China's financial market reforms should be supported by overall reforms that provide complementary policies, instead of relying solely on moves such as altering interest rates or currency exchange rates, according to a senior banking regulator on Thursday.
Cai Esheng, vice-chairman of China Banking Regulatory Commission, said an overhaul that contains supporting policies from other economic and social aspects should be emphasized while promoting market-oriented financial reform.
"And each side should be clear about their responsibilities - currently it seems there is a 'dislocation' in terms of the overall reform," he said at a forum in Beijing, sponsored by the financial magazine, Caijing.
Cai said a market exit mechanism for financial institutions is crucial for any further progress to be made to deepen the reforms.
"But without complementary policies in other areas, such as social management, and employment security, the effects of establishing regulations would be much reduced."

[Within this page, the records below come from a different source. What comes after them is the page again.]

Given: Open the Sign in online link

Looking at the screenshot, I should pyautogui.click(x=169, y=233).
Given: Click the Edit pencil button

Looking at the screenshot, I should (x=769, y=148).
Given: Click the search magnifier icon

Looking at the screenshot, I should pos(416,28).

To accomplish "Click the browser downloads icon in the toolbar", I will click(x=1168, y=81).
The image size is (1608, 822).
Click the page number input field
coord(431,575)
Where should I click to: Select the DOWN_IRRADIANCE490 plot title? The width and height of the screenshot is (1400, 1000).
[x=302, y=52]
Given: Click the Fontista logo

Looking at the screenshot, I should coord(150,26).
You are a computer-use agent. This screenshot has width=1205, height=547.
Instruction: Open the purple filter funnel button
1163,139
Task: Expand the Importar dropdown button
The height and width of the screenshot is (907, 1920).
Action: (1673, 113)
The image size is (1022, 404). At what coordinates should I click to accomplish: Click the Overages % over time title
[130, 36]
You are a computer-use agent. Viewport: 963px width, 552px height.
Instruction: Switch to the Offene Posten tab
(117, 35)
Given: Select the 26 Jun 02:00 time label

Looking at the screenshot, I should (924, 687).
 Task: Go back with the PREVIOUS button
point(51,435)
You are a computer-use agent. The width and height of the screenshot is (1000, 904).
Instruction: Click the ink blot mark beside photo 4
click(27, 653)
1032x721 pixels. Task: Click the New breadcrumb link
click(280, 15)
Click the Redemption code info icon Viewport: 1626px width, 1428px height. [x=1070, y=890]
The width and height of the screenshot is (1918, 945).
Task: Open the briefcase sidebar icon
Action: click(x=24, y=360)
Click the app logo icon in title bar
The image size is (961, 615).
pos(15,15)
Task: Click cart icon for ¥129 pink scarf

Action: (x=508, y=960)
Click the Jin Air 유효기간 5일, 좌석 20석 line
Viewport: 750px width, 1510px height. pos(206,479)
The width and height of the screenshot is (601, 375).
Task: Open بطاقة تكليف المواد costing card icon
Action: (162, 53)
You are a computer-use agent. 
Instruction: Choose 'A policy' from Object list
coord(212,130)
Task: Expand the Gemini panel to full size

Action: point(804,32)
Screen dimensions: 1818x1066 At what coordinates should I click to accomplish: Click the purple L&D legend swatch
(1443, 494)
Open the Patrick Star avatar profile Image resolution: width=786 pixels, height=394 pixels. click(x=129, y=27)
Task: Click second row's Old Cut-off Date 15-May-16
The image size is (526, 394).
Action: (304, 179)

In a financial five-year development plan released in September, the government promised to establish procedures that will allow financial institutions to exit the Chinese market.
It called for the establishment of a deposit insurance system and the adoption of bankruptcy law for financial institutions, but didn't specify when the plans will be put into effect.
China has been vowing to further liberalize interest rates and the exchange rate of its currency, the yuan, for at least a decade, said Cai, but without reform of other economic and social policies, they cannot be realized.